Goulmourod Khalimov, ancien colonel tadjik, a disparu au Tadjikistan le 23 avril 2015. Un mois après, le 27 mai, une vidéo de 12 minutes était publiée sur les réseaux sociaux, montrant l'ancien chef des forces spéciales du ministère tadjik de l'Intérieur (équivalent du SWAT américain ou du RAID français) en combattant de Daech.
Il est à noter qu'auparavant, il avait reçu une formation antiterroriste aux Etats-Unis entre 2003 et 2014 et a participé à cinq cours d'entraînement dans le cadre d'un programme d'aide américain. Dans une vidéo publiée par Daech, Goulmourod Khalimov a déclaré qu'il s'était rendu aux Etats-Unis en 2003 et 2008 pour y suivre un cours d'entraînement des forces spéciales dans une base militaire de la société privée Blackwater.

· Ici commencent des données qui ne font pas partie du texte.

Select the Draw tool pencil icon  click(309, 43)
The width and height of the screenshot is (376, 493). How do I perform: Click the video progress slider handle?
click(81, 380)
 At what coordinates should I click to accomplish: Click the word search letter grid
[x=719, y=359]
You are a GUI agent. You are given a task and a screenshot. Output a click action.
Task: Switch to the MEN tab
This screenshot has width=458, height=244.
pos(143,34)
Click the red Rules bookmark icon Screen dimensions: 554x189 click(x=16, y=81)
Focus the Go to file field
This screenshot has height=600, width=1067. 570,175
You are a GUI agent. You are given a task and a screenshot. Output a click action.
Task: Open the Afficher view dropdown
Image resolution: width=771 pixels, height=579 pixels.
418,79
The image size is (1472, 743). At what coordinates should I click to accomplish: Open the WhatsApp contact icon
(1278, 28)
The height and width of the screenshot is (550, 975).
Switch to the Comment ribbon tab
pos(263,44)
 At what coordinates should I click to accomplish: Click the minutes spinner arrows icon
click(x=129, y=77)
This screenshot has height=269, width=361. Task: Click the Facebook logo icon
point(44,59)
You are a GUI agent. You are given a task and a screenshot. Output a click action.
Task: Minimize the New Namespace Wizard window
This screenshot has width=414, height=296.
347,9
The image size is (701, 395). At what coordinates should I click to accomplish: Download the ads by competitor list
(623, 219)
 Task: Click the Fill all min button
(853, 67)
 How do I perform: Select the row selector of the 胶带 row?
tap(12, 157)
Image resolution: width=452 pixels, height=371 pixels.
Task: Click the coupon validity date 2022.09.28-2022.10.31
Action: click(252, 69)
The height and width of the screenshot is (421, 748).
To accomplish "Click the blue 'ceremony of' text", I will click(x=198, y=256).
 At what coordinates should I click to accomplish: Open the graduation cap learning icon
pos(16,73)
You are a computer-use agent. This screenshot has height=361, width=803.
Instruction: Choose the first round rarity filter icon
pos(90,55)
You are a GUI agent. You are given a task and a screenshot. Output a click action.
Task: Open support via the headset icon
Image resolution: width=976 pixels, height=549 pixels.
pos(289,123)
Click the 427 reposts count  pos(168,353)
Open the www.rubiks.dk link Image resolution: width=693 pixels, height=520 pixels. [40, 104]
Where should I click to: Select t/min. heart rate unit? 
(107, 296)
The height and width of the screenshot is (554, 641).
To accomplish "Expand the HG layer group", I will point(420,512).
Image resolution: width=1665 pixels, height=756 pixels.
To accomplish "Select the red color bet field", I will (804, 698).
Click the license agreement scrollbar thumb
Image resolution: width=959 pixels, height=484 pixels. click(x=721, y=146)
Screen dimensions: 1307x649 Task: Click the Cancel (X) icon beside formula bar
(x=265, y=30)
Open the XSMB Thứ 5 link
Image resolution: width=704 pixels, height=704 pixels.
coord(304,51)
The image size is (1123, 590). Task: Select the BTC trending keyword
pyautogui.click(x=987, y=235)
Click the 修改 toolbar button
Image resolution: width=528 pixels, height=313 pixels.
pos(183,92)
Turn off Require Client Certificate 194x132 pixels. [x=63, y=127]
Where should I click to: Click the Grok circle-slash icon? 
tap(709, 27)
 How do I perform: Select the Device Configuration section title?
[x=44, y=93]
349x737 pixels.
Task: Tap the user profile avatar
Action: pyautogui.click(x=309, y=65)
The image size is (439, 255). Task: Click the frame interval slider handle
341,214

Après qu'une quête a été lancée contre Khalimov le 28 mai 2015, une information selon laquelle il regrettait et souhaitait rentrer au pays a commencé à circuler. Pourtant, le chef du Ministère tadjik de l'Intérieur, Ramazon Rahimzoda a déclaré que "son destin [était] son problème". "Il ne peut pas y avoir de pitié pour un espion et un traître". Khalimov figure sur la liste des terroristes d'Interpol. Plus tard, une autre information est apparue selon laquelle selon laquelle Khaklimov aurait été gravement blessé. Puis on n'a plus entendu parler de lui. Mais il y a peu, Washington a déclaré que sa tête était mise à prix pour 3 millions de dollars (2,6 M EUR).
On peut se demander comment le chef des forces spéciales tadjikes a pu traverser la frontière du pays, mais on n'aura jamais de réponses exactes: pour découvrir la vérité, il aurait fallu lancer plusieurs enquêtes militaires.
Pourtant, une autre question bien plus intéressante se pose: qu'est-ce qui a motivé ce militaire accompli, formé au Tadjikistan mais également aux Etats-Unis et en Russie, à prendre une telle décision? Que s'est-il passé dans sa tête? Voici plusieurs éléments de réponse proposés par Sputnik:
Une protestation
La version la plus probable est donnée par Gulmurod Khalimov lui-même. Dans la vidéo publiée quelques temps après sa disparition, il a expliqué que par ce geste il entendait protester contre le travail du ministère de l'Intérieur, contre l'interdiction d'effectuer la salât cinq fois par jour et de porter l'habit musulman. Il a également critiqué la politique menée par les autorités tadjikes et les liens qu'entretient Douchanbe avec la Russie et les Etats-Unis sans pour autant rentrer dans les détails.
Au nom de la foi
Une deuxième raison qui pourrait expliquer ce choix est sa croyance en la nécessité de créer un califat, idée confirmée par l'intéressé. Selon lui, il est musulman pratiquant depuis 2001 et effectue la salât (la prière islamique). Il a fait remarquer que, étant au fait de l'histoire du Tadjikistan et de l'islam, il avait rejoint Daech de son plein gré.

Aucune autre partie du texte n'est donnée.